[START OF MATERIALS PROVIDED]

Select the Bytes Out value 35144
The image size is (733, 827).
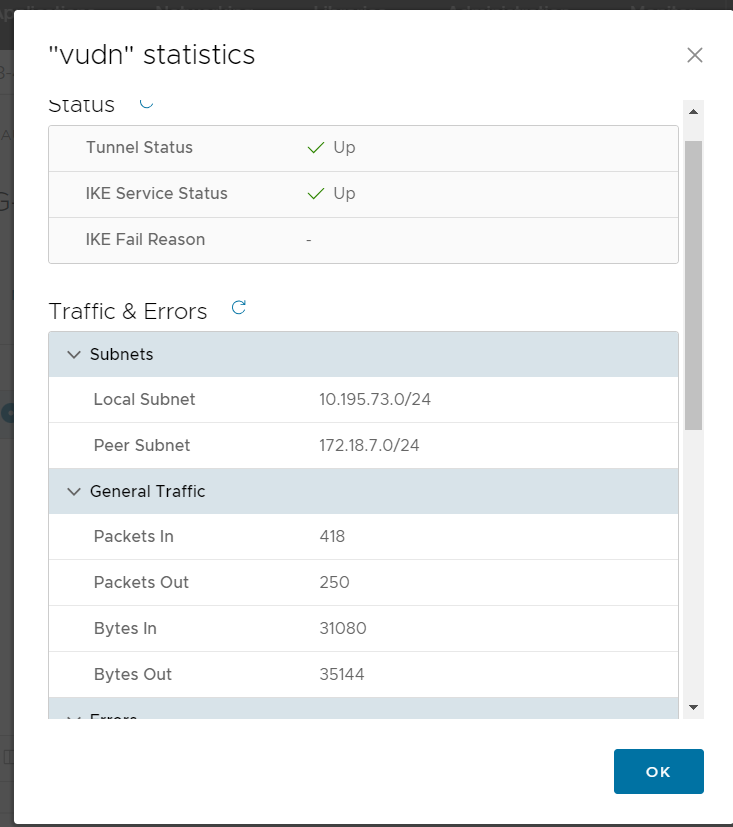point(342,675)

[END OF MATERIALS PROVIDED]
[START OF MATERIALS PROVIDED]

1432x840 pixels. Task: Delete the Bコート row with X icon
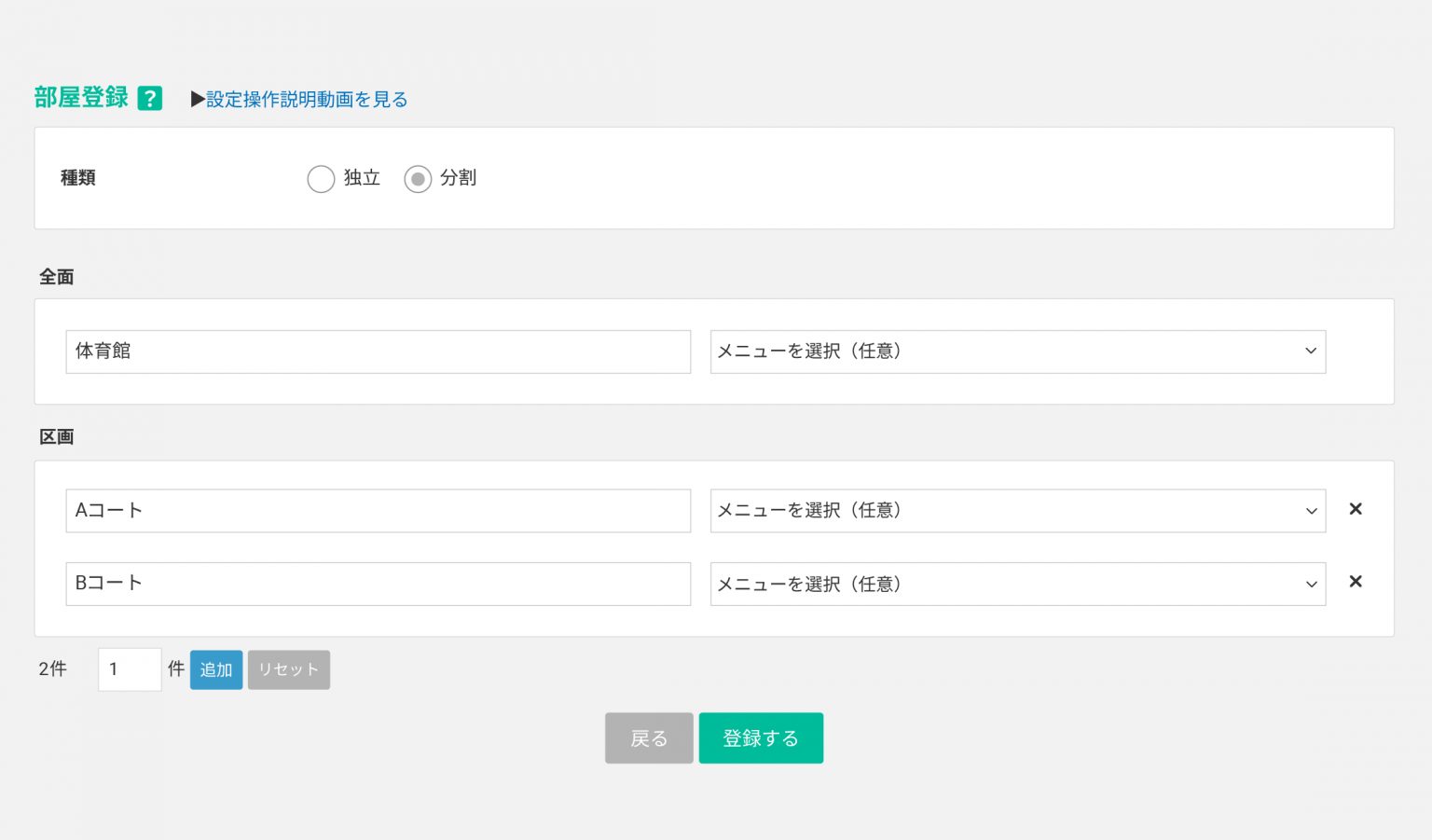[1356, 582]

[END OF MATERIALS PROVIDED]

**WHAT IS NEEDED**:
Please gather each line of the material above that contains the string "Bコート", treating uppercase and lowercase as different.

**SOLUTION FOR THIS EXERCISE**:
1432x840 pixels. Task: Delete the Bコート row with X icon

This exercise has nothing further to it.